La CIG avisa a Monbus de que «si quiere marcha, habrá marcha», en relación a la exigencia de readmisión de un trabajador que fue despedido después de la última huelga en el transporte urbano de Santiago. «Estamos hartos de mafiosos», ha afirmado el secretario xeral de la central, Paulo Carril, en referencia al dueño del grupo, Raúl López.
En rueda de prensa, tanto Carril como el representante de la federación de transporte de la CIG, Nacho Pavón, han anunciado acciones penales y movilizaciones contra lo que denominan «persecución sindical» en el grupo Monbus.
Y es que, según denuncian, en los últimos meses se han producido hasta ocho despidos que la organización sindical vincula con la actividad sindical y durante protestas laborales, además de «cientos de personas sancionadas».
Se trata, según Pavón, de instaurar «un sistema basado en el miedo», después de que la empresa alcanzase un acuerdo con CC.OO. y UGT cuyos representantes, afirma, «no sufren esta persecución».
Por su parte, Carril ha garantizado «respuesta» a este «ataque a la CIG» y ha cargado contra el «secuestro que empresarios mafiosos como Raúl López hacen de las concesiones públicas».

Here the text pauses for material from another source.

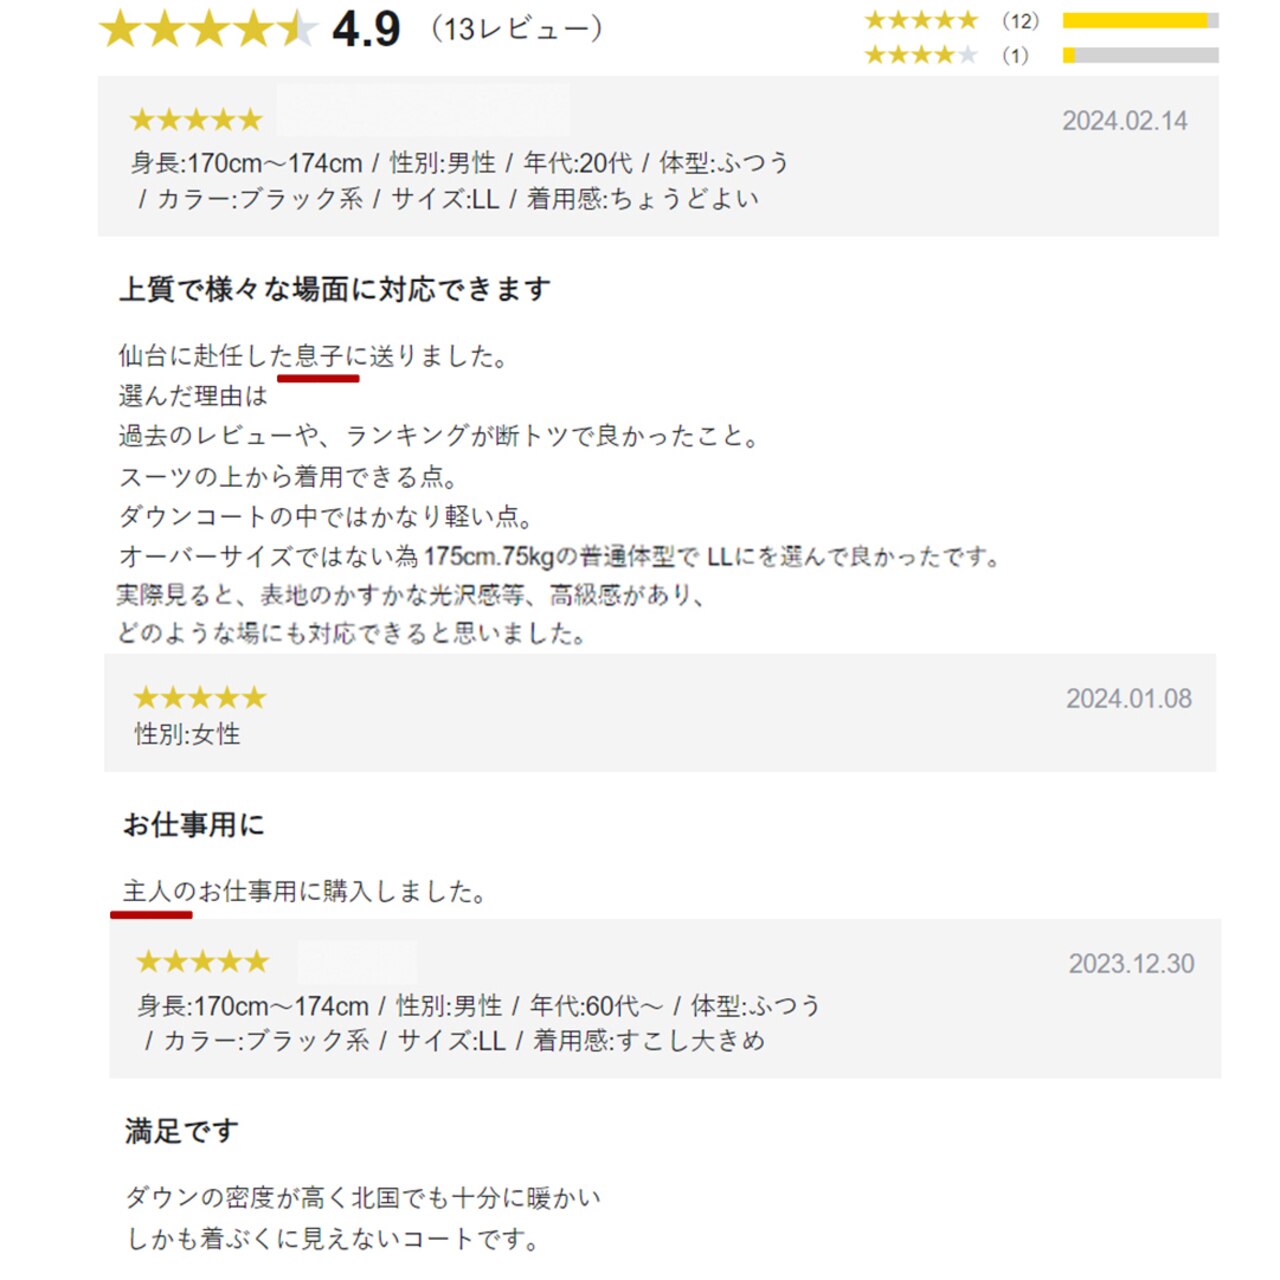Click the blurred reviewer name of first review

(x=423, y=110)
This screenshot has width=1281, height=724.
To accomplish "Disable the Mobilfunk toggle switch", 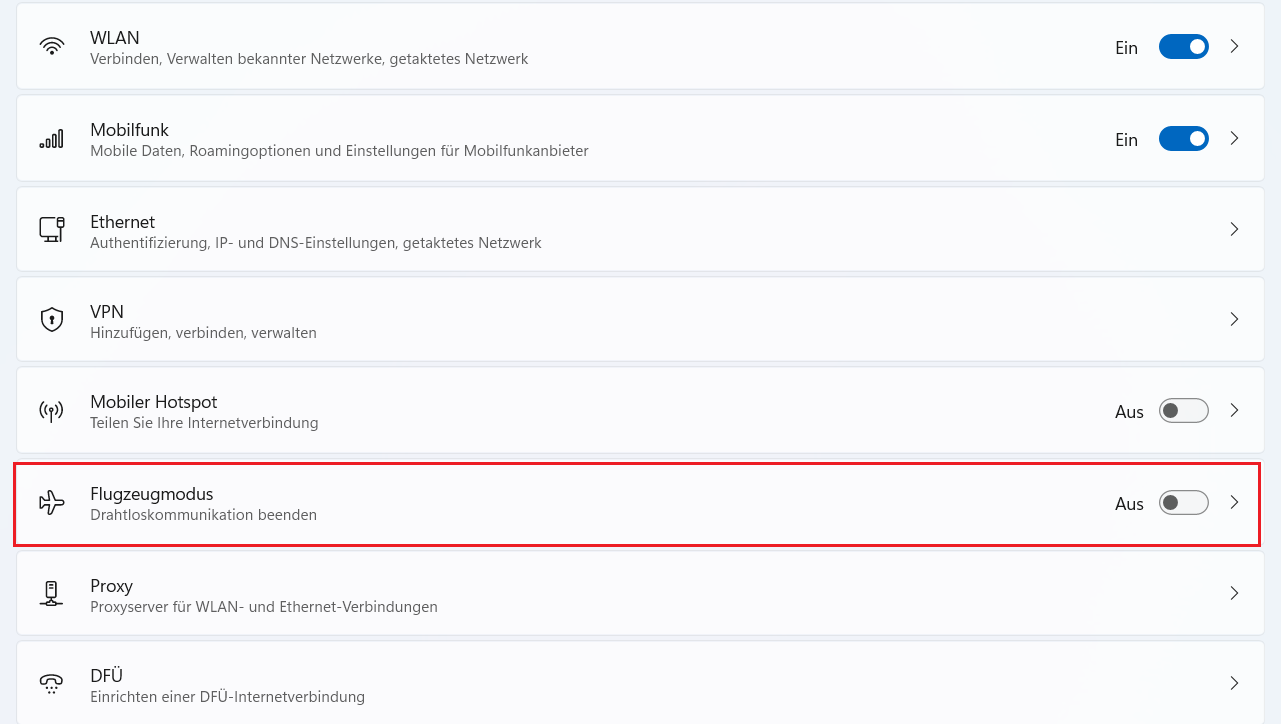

Frente a este «atentado a la libertad sindical», el líder de la central nacionalista ha asegurado que «si quieren marcha, habrá marcha» y ha avanzado comunicaciones con la Xunta y con el Ayuntamiento «hasta que esté reincorporado» el trabajador que recibió un despido «injusto». En las próximas semanas está prevista una conciliación.